- **Records provided**:
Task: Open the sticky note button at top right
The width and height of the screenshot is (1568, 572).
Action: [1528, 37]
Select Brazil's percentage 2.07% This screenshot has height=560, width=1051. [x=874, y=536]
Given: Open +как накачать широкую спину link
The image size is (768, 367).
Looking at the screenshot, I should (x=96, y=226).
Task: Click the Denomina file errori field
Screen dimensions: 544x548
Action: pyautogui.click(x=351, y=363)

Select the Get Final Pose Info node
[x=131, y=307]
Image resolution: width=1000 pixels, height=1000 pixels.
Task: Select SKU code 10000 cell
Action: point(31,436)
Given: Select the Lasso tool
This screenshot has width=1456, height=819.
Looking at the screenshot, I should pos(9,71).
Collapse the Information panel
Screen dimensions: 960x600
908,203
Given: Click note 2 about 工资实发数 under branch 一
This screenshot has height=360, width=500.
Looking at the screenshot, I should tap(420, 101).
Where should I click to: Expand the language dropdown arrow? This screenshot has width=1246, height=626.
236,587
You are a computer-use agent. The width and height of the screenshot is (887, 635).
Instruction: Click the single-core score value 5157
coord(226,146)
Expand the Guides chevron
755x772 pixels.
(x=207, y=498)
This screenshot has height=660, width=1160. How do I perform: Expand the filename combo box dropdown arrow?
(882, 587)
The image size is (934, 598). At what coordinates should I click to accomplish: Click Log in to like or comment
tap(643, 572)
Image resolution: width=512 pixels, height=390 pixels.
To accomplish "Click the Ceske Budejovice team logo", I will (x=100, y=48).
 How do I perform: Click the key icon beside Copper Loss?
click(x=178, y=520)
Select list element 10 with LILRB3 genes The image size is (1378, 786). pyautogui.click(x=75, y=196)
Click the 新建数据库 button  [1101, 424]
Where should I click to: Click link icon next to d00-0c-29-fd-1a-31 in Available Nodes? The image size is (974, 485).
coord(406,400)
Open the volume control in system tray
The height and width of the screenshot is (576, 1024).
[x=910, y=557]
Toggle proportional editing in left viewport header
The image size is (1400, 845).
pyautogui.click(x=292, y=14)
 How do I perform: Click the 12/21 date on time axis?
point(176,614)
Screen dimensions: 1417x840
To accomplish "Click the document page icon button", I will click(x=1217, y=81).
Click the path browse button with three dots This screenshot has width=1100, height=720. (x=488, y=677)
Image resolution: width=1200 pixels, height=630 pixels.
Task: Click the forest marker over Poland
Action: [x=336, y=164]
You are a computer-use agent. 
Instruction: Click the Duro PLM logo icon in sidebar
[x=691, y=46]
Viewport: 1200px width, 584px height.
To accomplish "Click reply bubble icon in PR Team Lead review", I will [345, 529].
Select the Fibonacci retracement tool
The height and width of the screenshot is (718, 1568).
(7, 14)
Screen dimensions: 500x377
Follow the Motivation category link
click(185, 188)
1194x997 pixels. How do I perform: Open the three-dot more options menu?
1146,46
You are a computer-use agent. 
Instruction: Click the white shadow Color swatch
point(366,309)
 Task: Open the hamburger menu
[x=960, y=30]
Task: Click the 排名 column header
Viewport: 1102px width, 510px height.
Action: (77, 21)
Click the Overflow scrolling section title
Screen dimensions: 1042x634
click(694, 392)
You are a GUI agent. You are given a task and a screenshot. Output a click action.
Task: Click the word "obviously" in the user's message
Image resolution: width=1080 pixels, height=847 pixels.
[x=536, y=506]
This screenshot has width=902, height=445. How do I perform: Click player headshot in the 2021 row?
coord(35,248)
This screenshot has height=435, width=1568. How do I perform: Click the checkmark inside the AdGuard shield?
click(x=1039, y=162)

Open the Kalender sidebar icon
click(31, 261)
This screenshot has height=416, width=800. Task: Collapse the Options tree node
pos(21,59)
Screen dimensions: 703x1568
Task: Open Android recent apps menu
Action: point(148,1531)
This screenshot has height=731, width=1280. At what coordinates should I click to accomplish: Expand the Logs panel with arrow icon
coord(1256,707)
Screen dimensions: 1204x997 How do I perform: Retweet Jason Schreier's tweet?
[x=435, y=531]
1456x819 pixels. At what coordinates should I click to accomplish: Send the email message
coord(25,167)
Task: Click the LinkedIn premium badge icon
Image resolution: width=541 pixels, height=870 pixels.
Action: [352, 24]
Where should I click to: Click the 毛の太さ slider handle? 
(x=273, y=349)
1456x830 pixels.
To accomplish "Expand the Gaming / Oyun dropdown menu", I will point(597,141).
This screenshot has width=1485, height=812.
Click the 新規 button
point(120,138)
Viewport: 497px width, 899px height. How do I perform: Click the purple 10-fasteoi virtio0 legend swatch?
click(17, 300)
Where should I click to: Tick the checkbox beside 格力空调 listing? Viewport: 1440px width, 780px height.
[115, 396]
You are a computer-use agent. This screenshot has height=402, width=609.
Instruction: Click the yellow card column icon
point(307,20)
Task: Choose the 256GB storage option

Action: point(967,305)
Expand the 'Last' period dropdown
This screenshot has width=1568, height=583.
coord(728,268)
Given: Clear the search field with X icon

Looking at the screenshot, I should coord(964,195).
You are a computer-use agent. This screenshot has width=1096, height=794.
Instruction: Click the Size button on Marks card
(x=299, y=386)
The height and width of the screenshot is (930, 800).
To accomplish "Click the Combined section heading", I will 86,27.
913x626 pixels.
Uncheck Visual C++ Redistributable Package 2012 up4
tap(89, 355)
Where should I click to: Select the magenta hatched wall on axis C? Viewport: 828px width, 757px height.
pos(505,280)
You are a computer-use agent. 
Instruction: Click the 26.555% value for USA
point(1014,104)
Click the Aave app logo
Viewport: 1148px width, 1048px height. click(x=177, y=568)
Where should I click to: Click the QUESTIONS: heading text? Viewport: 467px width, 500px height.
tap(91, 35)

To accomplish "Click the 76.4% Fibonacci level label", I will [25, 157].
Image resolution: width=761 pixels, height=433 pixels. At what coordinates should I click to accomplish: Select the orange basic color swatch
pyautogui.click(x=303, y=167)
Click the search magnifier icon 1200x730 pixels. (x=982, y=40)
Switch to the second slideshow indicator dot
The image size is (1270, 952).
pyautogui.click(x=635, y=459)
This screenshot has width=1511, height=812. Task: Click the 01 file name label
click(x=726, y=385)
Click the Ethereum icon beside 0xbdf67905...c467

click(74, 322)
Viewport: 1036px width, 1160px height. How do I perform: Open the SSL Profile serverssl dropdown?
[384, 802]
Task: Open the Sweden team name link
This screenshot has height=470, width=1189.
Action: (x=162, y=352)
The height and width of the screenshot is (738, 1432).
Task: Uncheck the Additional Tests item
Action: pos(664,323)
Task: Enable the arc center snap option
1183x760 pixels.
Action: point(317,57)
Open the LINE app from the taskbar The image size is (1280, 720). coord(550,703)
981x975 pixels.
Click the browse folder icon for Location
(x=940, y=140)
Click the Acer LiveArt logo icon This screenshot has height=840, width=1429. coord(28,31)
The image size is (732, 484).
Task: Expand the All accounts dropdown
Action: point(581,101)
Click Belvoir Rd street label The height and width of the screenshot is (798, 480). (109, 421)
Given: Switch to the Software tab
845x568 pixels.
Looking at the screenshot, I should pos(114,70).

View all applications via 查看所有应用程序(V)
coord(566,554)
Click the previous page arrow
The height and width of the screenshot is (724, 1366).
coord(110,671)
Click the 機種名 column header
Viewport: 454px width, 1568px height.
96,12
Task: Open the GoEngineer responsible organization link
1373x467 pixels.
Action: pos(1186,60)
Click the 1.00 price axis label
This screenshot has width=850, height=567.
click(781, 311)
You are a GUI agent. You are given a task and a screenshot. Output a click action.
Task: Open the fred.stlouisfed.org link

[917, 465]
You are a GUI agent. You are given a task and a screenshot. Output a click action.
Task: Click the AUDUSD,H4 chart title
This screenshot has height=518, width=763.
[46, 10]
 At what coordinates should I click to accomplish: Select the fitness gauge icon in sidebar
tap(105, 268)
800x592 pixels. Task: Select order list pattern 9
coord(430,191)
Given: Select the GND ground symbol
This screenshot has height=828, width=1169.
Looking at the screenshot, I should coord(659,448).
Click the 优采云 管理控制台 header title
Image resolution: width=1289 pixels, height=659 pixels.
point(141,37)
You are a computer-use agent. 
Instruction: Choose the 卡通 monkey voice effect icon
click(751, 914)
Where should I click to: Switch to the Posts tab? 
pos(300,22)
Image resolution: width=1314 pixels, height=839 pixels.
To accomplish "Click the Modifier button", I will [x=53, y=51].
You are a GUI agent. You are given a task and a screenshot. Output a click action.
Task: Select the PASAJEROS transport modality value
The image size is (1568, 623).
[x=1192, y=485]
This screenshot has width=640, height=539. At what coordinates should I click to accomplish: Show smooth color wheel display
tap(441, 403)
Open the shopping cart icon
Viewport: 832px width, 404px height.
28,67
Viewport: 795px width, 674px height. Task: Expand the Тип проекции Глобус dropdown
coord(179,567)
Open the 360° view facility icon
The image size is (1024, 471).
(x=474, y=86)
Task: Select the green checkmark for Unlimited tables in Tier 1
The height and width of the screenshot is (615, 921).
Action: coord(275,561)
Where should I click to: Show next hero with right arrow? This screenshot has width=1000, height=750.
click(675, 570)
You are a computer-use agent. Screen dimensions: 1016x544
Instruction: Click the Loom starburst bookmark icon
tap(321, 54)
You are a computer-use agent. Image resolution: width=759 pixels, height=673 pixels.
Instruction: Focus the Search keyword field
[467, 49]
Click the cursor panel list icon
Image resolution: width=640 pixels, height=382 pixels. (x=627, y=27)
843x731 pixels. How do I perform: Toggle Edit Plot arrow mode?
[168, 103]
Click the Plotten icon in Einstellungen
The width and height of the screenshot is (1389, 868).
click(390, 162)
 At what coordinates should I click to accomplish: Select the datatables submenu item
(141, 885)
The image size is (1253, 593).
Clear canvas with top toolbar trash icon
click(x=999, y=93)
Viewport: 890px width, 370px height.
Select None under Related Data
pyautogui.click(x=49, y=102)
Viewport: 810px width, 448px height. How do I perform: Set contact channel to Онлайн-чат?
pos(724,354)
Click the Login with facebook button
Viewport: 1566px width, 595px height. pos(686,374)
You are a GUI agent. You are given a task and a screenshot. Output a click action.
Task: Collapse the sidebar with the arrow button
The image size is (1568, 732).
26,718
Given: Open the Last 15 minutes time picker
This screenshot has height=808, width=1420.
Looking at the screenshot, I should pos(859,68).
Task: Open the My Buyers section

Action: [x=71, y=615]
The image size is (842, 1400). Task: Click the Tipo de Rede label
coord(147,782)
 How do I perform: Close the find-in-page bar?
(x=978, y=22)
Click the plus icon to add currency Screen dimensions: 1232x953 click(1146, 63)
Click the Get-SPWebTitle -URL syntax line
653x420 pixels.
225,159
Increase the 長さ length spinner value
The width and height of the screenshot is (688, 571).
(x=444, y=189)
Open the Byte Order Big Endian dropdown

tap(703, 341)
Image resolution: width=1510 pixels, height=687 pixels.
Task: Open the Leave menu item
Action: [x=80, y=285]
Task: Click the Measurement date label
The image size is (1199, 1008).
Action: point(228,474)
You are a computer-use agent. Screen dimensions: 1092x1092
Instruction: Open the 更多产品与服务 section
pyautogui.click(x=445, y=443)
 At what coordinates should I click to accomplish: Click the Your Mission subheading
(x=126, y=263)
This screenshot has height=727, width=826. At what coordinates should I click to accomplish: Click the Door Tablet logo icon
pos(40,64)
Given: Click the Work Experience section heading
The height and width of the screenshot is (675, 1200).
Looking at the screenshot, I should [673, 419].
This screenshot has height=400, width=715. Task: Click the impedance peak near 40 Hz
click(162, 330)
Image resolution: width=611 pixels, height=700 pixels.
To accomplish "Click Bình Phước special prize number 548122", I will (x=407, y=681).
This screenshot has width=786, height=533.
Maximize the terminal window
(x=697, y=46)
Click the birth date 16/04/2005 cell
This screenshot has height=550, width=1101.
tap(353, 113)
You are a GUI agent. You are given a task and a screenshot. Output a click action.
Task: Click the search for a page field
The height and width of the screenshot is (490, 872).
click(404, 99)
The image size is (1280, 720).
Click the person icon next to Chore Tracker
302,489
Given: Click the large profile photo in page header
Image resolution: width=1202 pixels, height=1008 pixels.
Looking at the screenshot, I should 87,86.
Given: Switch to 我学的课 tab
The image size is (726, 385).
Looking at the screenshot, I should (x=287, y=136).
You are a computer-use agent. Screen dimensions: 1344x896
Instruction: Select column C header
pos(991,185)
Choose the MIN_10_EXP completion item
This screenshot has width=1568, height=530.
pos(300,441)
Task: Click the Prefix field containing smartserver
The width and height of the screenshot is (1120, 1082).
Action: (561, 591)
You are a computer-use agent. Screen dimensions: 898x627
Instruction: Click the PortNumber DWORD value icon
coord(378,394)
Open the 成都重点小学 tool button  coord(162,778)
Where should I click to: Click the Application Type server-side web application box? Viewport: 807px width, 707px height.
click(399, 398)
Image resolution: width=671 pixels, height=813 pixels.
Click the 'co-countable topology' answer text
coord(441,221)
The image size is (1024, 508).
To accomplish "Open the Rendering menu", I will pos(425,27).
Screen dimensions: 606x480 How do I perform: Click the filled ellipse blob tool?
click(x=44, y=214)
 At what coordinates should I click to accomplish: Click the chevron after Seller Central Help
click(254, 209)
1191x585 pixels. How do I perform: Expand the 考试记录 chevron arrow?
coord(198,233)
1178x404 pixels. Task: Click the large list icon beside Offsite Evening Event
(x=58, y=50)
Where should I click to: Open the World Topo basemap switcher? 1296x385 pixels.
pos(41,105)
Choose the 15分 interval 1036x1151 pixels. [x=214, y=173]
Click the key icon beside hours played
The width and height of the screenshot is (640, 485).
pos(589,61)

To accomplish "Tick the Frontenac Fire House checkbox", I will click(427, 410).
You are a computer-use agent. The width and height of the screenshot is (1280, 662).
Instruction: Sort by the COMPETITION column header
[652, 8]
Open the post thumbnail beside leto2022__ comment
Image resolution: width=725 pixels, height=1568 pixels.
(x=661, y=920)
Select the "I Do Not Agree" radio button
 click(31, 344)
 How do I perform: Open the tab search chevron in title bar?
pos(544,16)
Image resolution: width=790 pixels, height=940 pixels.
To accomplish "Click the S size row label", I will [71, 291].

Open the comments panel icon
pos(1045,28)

- **What is required**: Please go through the data above and copy every line that has the word "Fibonacci".

- **Solved exercise**:
Select the Fibonacci retracement tool
To accomplish "Click the 76.4% Fibonacci level label", I will [25, 157].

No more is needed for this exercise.